Rui Hachimura somou 18 pontos em 7 de 13 nos arremessos, com 3 de 6 da linha de três. Foi o 12º jogo seguido em que ele acerta mais de 50% das tentativas atrás da linha. O ala japonês cresce na pós-temporada de forma consistente.

O problema é o que vem depois deles. Deandre Ayton ficou nos 27 minutos por causa de problemas com faltas, somou 10 pontos e teve atuação correta sem brilho. Reaves, como falei, ficou muito longe da própria média. Marcus Smart foi a 4 de 15 nos arremessos. Não tem como sustentar uma série de playoffs assim. O banco do Lakers, problema crônico da temporada inteira, voltou a aparecer pouco. Quando Hachimura virou sexto homem, em determinado trecho do calendário regular, o time teve produção mínima dos reservas, mas no quinteto inicial atual, a profundidade segue como ponto frágil.

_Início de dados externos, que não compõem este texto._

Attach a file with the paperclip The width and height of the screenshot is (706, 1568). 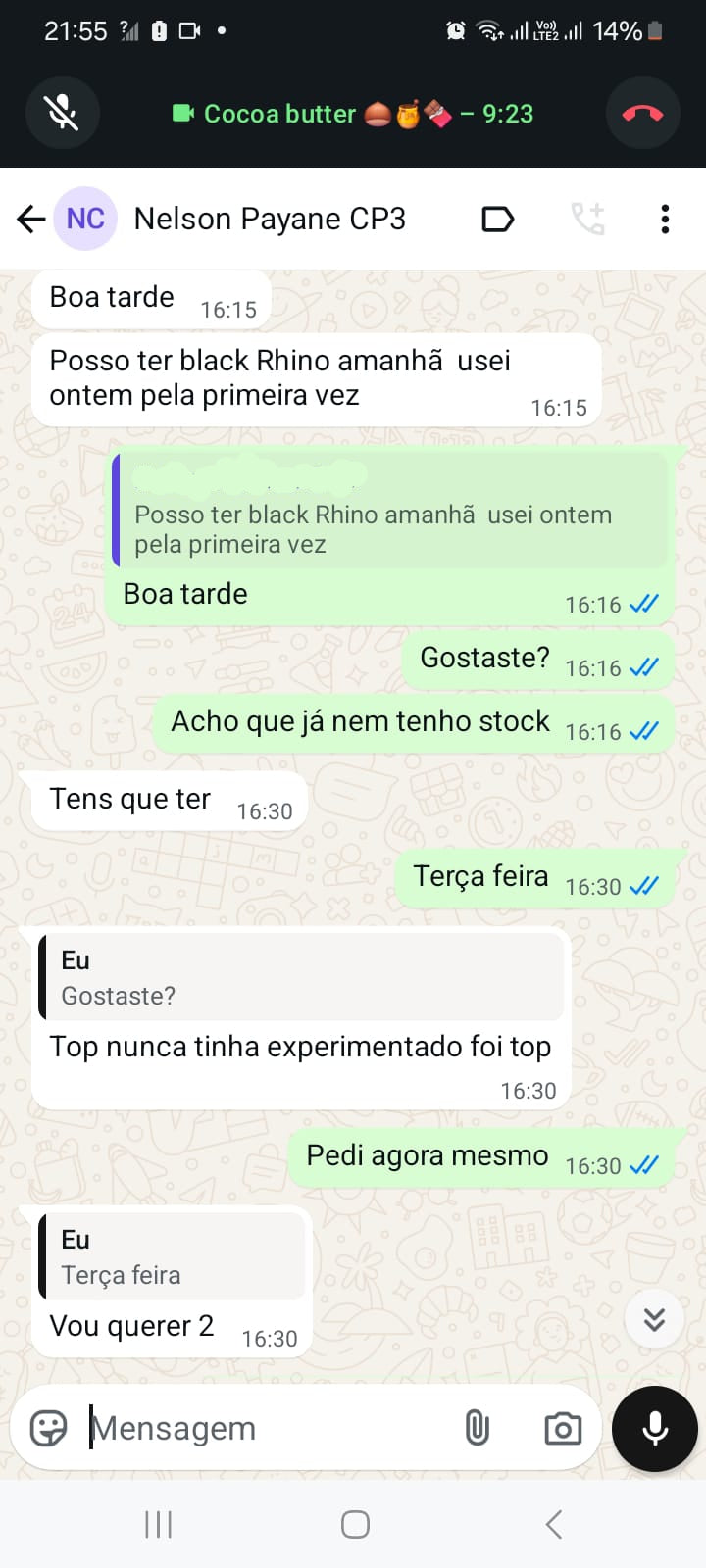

O contraste com o Thunder é gritante. O time de Mark Daigneault parece ter um suprimento infinito de role players prontos para aparecer. O Lakers tentou dificultar a vida de Shai Gilgeous-Alexander e viu Chet Holmgren chegar aos 24 pontos, Ajay Mitchell anotar 18 e Jared McCain somar 12. Alex Caruso, Isaiah Hartenstein e Lu Dort tiveram momentos importantes. A diferença não é pequena.

Hora de mexer na rotação

Não dá para reagir em excesso a um único jogo, mas o problema do banco do Lakers não é exclusivo do Jogo 1. Vem de antes. A posição de Jaxson Hayes como pivô reserva está consolidada, mas Luke Kennard chega ao quarto jogo seguido com sete pontos ou menos. Jake LaRavia teve um bom Jogo 6 contra o Rockets, mas no geral tem sofrido nos playoffs, principalmente no ataque. E agora Vanderbilt deve perder ao menos algumas partidas.

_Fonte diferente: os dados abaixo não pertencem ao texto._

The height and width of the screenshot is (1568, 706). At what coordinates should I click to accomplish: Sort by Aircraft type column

JJ Redick precisa testar combinações. Bronny James entregou bons minutos contra o Rockets. Maxi Kleber pode ocupar o espaço de Vanderbilt e abrir um visual com dois pivôs em quadra. Para apostas mais ousadas, Adou Thiero é o único outro ala atlético no banco. Nick Smith Jr. pode ganhar tempo de quadra para testar se a mão está aquecida. O Lakers já passou de quatro jogos seguidos sem chegar aos 100 pontos. Em três deles, derrota. Insistir na mesma rotação esperando resultado diferente não é caminho.

O que vem agora

O Jogo 2 acontece nesta quinta-feira, 7 de maio, ainda em Oklahoma. Antes da bola subir, o Lakers terá que olhar com sinceridade para tudo o que aconteceu nesta terça. Reaves precisa subir o nível. O banco precisa entregar algo. A rotação pode mudar. Tem peças. Tem 48 minutos para reorganizar tudo.